Niedersachsen:Gabriel: Weils Vorgehen völlig normal

"Ich hätte mich exakt genauso verhalten" - der Außenminister verteidigt den Ministerpräsidenten in der VW-Affäre. Parteien in dem Bundesland einigen sich auf Neuwahlen am 15. Oktober.

Von Thomas Hahn, Max Hägler und Klaus Ott, Hannover

Regierungskrise Niedersachsen

Regierungschef und VW-Aufsichtsrat: Stephan Weil (SPD, bei einem Auftritt am Sonntag) wird wegen seines Umgangs mit der Doppelrolle kritisiert.

(Foto: Peter Steffen/dpa)

Außenminister Sigmar Gabriel hat Niedersachsens Ministerpräsidenten Stephan Weil (beide SPD) im Streit um dessen Regierungserklärung vom Oktober 2015 zur Abgasaffäre bei Volkswagen in Schutz genommen. Gabriel bezeichnete es als "völlig normal", dass Weil seine Rede durch den Autokonzern auf rechtlich angreifbare Aussagen prüfen ließ. "Die Vorwürfe gegenüber Herrn Weil finde ich abenteuerlich. Ich hätte mich - ich war Ministerpräsident in Niedersachsen, ich war auch mal im Aufsichtsrat bei VW - exakt genauso verhalten", sagte Gabriel am Montag.

Niedersachsen ist Anteilseigner von VW, Ministerpräsident und Wirtschaftsminister sitzen im Aufsichtsrat. Im Oktober 2015 hatte VW eine "Clearingstelle" eingerichtet, um alle öffentlichen Äußerungen des Konzerns zur Abgasaffäre zu prüfen. Der Aufsichtsrat schloss sich an. Unter diesen Umständen ließ Weil auch seine Regierungserklärung vom 13. Oktober prüfen.

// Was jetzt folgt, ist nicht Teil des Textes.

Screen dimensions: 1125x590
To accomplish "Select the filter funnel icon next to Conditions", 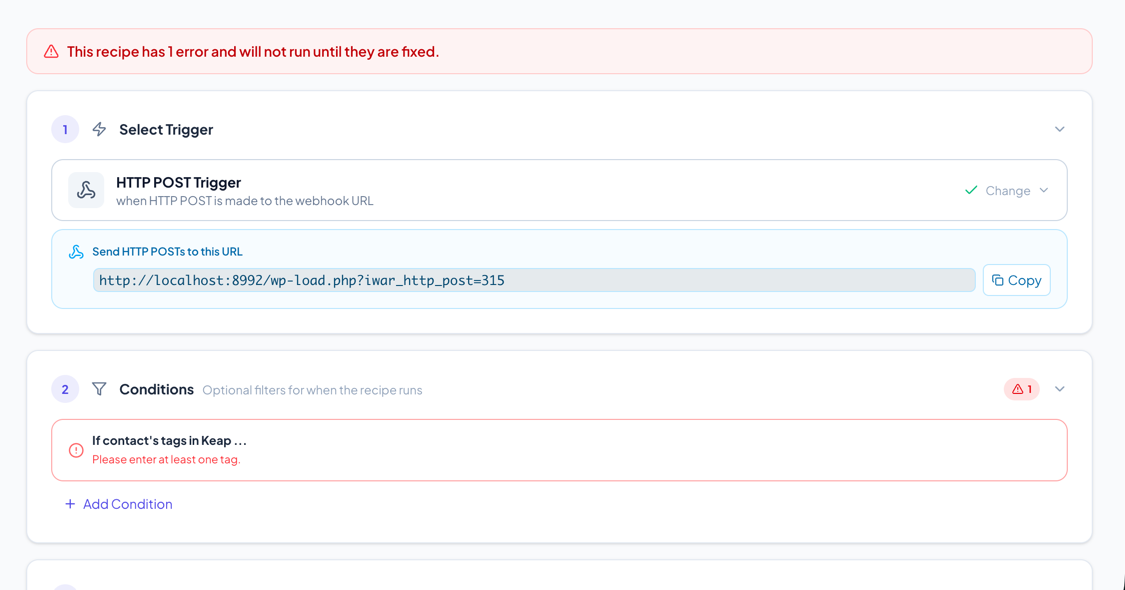I will (x=99, y=389).
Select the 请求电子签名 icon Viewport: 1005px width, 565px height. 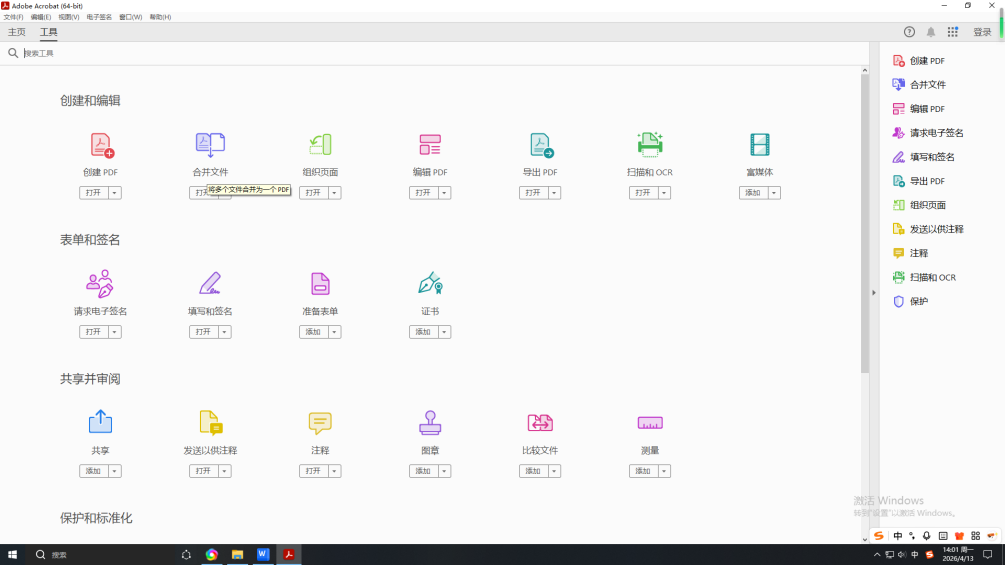click(x=100, y=284)
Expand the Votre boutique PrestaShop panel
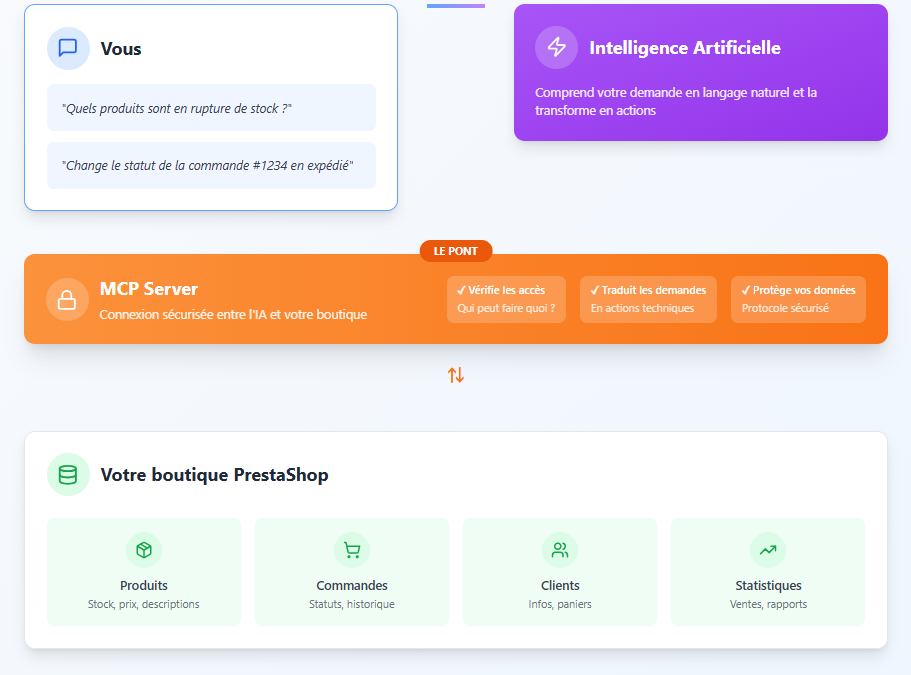This screenshot has height=675, width=911. click(x=455, y=537)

Niedersachsens Regierung hat den Wirtschaftsausschuss des Landtags nach Informationen von SZ, NDR und WDR bereits im September 2016 vertraulich über diese Praxis informiert. CDU und FDP sahen damals keinen oder kaum Anlass zur Kritik. Seinerzeit sagte der CDU-Abgeordnete Dirk Toepffer: Wie sich ein Kabinettsmitglied als Aufsichtsrat von VW öffentlich über das Unternehmen äußere, sei "kein Problem nur der amtierenden Landesregierung". Das liege am "gesamten Konstrukt". Für die FDP sagte damals Fraktions-Vize und Ex-Wirtschaftsminister Jörg Bode, es sei schön, den Wortlaut der zwischen Regierung und VW hin- und hergeschickten Redeentwürfe von Weil einmal lesen zu dürfen. "Das wäre aber, ehrlich gesagt, nicht notwendig gewesen." So genau habe man das gar nicht wissen wollen. Heute kritisieren CDU und FDP den SPD-Politiker Weil vehement, bis hin zu Rücktrittsforderungen. Das Protokoll der damaligen Sitzung offenbart starke Spannungen zwischen Regierung und VW. Die Regierung drängte den Autokonzern vergeblich zu mehr Offenheit in der Abgasaffäre.

Unterdessen haben sich Weil, Landtagspräsident Bernd Busemann (CDU) und die Spitzen der vier Landtagsfraktionen auf den 15. Oktober als Neuwahltermin geeinigt. In einem Gespräch mit Landeswahlleiterin Ulrike Sachs stellten die Parteien laut Busemann fest, dass die Option, die Landtagswahl parallel zur Bundestagswahl am 24. September stattfinden zu lassen, "rechtlich höchst waghalsig" wäre. Weil sagte, der 15. Oktober sei der "frühestmögliche Zeitpunkt" und garantiere "rechtssichere Wahlen". Es ist das letzte Wochenende der niedersächsischen Herbstferien.

Die Neuwahlen sind nötig, weil die Landtagsabgeordnete Elke Twesten am Freitag überraschend von den Grünen zur CDU-Fraktion gewechselt war. Dadurch verlor die rot-grüne Regierung ihre Mehrheit von einer Stimme. Landtagspräsident Busemann kündigte an, das Parlament werde am Donnerstag zu einer Sondersitzung zusammenkommen, um sich erstmals mit seiner geplanten Auflösung zu beschäftigen. Dazu soll es dann am 21. August kommen, um eine vorzeitige Neuwahl zu ermöglichen.